Starting in September 2015, Boeing (NYSE:BA) plans to build sixteen 747 airframes per year, down from the current rate of 18. This is the latest in the series of cuts that the company has announced in the past couple of years. In 2013, Boeing cut the production rate twice, which reduced annual output from 24 a year to the aforementioned 18. The airplane manufacturing giant has said the latest tweak is a minor change -- one that will help it run a "healthy" business. Boeing is confident that there is still a market for this iconic aircraft. But how real is this market? What are the areas of concern for Boeing investors? And is there a silver lining?
Two problems with the 747
It's a double whammy: On one hand, demand is waning; on the other, there's technology obsolescence. Boeing extended the life of the 45-year-old 747 aircraft eight years back when it launched the 747-8 edition. The new model was 18 feet longer than the outgoing version and carried new General Electric GEnx-2B engines to enhance fuel efficiency by 1.8%. But it failed to make any significant sales impact. So far, Boeing has bagged orders for 51 passenger versions and 68 freighter versions of the 747-8. The modest demand has been more skewed toward the freighter version called the 748-8F, which made Boeing CEO Jim McNerney grudgingly admit in an earnings call in January 2014, "I think cargo is the thing that will keep it going for a long time..." But demand for exclusive cargo aircraft has decreased. Lots of cargo now piggybacks on passenger aircraft, squeezing the market for exclusive freight planes.
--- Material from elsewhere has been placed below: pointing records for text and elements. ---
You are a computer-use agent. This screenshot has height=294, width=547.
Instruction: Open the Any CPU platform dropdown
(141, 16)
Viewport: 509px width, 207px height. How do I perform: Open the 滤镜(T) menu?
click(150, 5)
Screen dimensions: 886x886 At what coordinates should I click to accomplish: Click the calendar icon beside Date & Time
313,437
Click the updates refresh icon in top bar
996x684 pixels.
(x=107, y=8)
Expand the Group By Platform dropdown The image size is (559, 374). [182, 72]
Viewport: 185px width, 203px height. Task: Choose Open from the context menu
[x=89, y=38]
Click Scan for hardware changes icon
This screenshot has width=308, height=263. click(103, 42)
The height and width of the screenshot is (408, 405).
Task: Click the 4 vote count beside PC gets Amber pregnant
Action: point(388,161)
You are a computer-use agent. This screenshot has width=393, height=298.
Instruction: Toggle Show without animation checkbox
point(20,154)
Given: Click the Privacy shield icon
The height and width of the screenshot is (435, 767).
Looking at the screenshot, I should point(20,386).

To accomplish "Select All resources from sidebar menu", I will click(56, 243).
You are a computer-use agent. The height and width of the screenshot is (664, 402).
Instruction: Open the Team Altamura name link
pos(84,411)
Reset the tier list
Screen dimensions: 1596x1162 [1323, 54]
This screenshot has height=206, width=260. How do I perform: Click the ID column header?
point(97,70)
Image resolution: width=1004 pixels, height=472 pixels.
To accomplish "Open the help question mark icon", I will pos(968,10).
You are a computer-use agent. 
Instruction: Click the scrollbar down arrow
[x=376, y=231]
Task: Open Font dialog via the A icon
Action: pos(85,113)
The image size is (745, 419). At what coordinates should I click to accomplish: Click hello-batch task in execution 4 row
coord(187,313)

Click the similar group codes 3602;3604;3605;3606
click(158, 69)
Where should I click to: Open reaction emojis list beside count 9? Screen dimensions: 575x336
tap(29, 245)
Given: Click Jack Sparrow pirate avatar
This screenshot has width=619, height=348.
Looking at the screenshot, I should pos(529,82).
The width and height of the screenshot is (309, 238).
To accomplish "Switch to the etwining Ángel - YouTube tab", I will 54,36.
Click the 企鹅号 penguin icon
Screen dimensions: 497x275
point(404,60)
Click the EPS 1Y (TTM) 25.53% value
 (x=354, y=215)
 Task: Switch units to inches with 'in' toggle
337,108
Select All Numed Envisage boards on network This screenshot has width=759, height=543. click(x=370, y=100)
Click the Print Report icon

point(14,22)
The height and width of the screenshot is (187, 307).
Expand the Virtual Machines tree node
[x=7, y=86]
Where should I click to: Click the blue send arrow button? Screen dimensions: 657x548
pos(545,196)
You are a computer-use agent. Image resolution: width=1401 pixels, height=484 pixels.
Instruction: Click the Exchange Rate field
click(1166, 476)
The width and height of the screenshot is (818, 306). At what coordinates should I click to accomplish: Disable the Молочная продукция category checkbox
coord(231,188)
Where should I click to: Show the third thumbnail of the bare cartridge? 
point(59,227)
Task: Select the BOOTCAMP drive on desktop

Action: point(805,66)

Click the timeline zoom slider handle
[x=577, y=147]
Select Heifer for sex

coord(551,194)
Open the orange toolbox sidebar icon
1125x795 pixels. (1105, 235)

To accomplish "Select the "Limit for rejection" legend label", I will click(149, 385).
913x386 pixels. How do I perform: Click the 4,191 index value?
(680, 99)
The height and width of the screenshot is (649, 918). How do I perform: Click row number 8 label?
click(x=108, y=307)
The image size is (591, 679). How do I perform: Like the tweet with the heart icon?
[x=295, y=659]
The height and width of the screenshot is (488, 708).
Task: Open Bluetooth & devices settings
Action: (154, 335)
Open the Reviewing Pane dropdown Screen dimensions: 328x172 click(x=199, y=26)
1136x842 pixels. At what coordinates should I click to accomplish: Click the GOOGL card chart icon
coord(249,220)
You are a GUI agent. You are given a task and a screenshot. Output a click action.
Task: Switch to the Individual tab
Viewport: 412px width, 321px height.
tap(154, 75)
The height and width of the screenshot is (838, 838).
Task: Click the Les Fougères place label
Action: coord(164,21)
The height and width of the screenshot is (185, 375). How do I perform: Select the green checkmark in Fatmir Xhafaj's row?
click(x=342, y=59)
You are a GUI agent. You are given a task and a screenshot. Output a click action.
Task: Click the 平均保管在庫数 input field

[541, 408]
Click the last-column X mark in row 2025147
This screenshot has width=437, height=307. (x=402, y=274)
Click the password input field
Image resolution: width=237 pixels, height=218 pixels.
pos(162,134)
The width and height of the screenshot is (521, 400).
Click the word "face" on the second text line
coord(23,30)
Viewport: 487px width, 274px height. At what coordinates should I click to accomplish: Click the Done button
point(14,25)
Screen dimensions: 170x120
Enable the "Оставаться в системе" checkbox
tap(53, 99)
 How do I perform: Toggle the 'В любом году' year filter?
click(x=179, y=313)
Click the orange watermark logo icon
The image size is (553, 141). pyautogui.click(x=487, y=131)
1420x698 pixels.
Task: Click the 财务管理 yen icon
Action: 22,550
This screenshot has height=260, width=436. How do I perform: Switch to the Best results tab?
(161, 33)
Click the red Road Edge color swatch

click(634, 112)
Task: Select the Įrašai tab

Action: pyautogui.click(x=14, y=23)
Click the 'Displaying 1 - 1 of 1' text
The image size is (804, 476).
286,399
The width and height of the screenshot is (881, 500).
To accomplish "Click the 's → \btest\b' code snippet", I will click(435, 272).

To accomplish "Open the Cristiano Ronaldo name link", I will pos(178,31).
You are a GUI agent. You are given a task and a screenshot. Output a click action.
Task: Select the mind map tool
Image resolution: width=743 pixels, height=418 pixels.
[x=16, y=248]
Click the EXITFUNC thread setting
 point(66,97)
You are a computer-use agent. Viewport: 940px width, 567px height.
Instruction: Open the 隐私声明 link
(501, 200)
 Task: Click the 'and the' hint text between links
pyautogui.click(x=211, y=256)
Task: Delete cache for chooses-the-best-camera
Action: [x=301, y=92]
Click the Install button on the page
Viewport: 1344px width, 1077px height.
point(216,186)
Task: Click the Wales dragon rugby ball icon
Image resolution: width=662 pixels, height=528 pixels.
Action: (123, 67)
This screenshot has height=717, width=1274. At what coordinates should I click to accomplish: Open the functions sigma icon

On the technology side, with fuel-efficient twin-engine planes available in the market, flying the four-engine fuel-guzzling jumbo jet doesn't make much sense anymore. This is true for both passenger and freighter planes. The chart below provides a snapshot of how the 747-8 passenger version fares against Boeing's popular 777 wide-body plane and the 777X, which will enter service toward the end of the decade.
Among dedicated freighters, too, we see a shift in preference for the leaner cargo planes:
A big charge coming?
Boeing has a deferred cost of $1.9 billion on the 747 program and an unamortized $518 million in tooling costs. In accounting terminology, this means the company has already incurred these costs, and under Boeing's program accounting methodology, the money will be recovered if it can sell a total of 1,574 747s. To date, Boeing has bagged orders for 1,537 units of the 747, of which it's dispatched 1,501 planes (through December 2014), and 36 are pending delivery. So, the company is short 37 orders. The recent production cut raises questions about the weakening demand outlook of the aircraft, and the possibility of a big charge that Boeing would need to book if it fails to meet this 37-plane shortfall. This could make a dent in earnings.
Is there hope?
As fellow Fool contributor Adam Levine-Weinberg wrote recently, there could still be a small market for the 747-8 passenger aircraft as leading Persian Gulf airline Emirates adds capacity at its Dubai hub. Another Middle East airline, Etihad, recently pioneered the flying hotel concept, housing luxurious hotel suites in a jumbo jet. While both carriers have preferred Airbus' A380 so far, the 747-8 saves more fuel and costs less to operate than the A380. So, these airlines might consider the 747-8 at some point. The jumbo jet could also attract other airlines operating out of busy hubs, like London's Heathrow or New York's JFK, that want to add quick capacity.
For the 747-8F, an important development is the improving outlook for the freight market. The International Air Transport Association recently forecast that over the next five years, freight volumes would experience compound annual growth of 4.1%. The growth rate has been just 0.63% annually since 2011. While it's unlikely the 747 would get a big boost from this development due to the reasons discussed above, it could result in a few orders. Bloomberg recently reported that Boeing is in talks with Azerbaijan's Silk Way West Airlines for the sale of three 747-8Fs.
Anything that helps Boeing bridge the 37-plane order shortfall will be welcomed by the company and its investors. If Boeing can keep its 747 assembly lines open till 2018, it could also hope to receive two orders for replacing the U.S. president's Air Force One.
A surmountable task
A production-rate cut in any business is never good news, and usually sets alarm bells ringing. While a market for the jumbo jet is still possible, many orders are unlikely to materialize. Boeing investors would be happy if the company could land at least a few more orders to minimize the loss on account of deferred costs. It would then be a fitting farewell for the 747, to be fondly remembered as the "Queen of the Skies."